#### REQUEST 1
From the cricket pitch discussion, print the passage that begins at the words "You don't need" and ends after the words "probably going on.".
#### REQUEST 2
Answer these questions from the cricket pitch discussion:
(a) Which captain does the post name as calling for a certain type of wicket before a series?
(b) Up until roughly when could you predict what each Australian pitch would offer?
(c) How long did the drought last in some states?
#### REQUEST 3
Go on with the cricket pitch discussion, starting right after its last sentence.

Cricket Web: All-Time Legend
I dunno if you read the full article as I see its behind a paywall now. I think it very clearly stated the instructions were to prepare pitches that will make it difficult for Indian batsmen specifically. I dont see a problem with that coz that is what every team does and have always done in the WTC era. Those points become crucial. As long as conditions are not dangerous and/or unfair to one team, I see no issues with it. You seem hung up on some hypothetical moral high ground. I can tell you probably wont be able to find a single link where an Indian curator said he was preparing a turner under instructions either..
You'll very rarely find the curators admitting it anywhere. Occasionally you'll get a captain calling for a certain type of wicket before a series begins (looking at you Ben Stokes) and lo and behold what do you know!? Generally though, not even the captains are stupid enough to telegraph that certain discussions might have been had.

You don't need to hear it from anyone though. If pitches change due to the series ledger and what helps the home team ensure victory or they are markedly different to what has been seen previously at the same place without extenuating factors like extended rain periods/drought etc, then something funny is probably going on.

You could set your watch to what each Australian pitch would offer up until around the early 2000s. We then got those shitty drop in pitches at a number of venues + drier weather for a long period of time (the drought was around 4 years in some states), which ****ed things and gave us those horrific flat decks for an extended period of time.

#### MATERIAL SHOWN
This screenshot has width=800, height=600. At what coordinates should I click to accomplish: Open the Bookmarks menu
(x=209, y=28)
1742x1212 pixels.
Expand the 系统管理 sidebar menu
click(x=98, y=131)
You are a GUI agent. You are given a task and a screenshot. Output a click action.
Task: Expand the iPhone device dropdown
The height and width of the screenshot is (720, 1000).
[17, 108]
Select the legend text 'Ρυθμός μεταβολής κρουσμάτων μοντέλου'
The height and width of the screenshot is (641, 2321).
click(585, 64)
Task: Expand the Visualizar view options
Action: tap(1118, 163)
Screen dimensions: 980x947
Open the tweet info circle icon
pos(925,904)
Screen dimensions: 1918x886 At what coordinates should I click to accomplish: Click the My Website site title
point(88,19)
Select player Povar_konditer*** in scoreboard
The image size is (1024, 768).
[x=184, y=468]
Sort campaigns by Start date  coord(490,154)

#### RIGHT ANSWER 1
You don't need to hear it from anyone though. If pitches change due to the series ledger and what helps the home team ensure victory or they are markedly different to what has been seen previously at the same place without extenuating factors like extended rain periods/drought etc, then something funny is probably going on.

#### RIGHT ANSWER 2
(a) Ben Stokes
(b) Around the early 2000s
(c) Around 4 years

#### RIGHT ANSWER 3
They got a bit more bounce in them through the middish 20-teens, and then for the last 4-5 years we've seen greener decks with more wet weather in many places + the curators leaving more grass on most pitches, especially the drop in and the pink ball test venues. It's been pretty predictable the whole way through.

It makes it kind of laughable though when we are called 'cheats' by certain sections of the cricketing fraternity. I mean, please.

At some point you are going to have to admit we are actually the archangels of the cricketing world. We **** gold nuggets and fart fairness and magical spirit of cricket dust.
 

Starfighter

Cricket Web: All-Time Legend
Every year a journalist hacks out an article about the Perth pitch and it's 'pace and bounce' (perhaps aided by the curators indicating this is what they were aiming for to bring back that tradition), and it has rarely been the case for a long, long time, although it is constantly the goal. Perth has suffered from droughts and below average rainfall to the extent that some lakes had dried up completely - I am not sure if this has changed over the past few years, but it was the case when I went there on a water management course a number of years ago. With drop ins at Optus now there's no chance they will replicate the WACA at any stage. Last year had a little bit of go in it, but we'll never see a true Perth pitch produced again. It's not possible, which is a pity because I loved the old fiery WACA wickets, even when the West Indies handed us our arses on it. It was a fantastic spectacle.
I'm somewhat doubtful that Perth's long-term drying was really responsible. The tests were during summer when it doesn't rain anyway, plus it could be watered as necessary. When it was at its fastest it apparently used to be so hard that spikes wouldn't bite into the surface properly (I could swear I once read of a well known bowler slipping over, but don't remember the name).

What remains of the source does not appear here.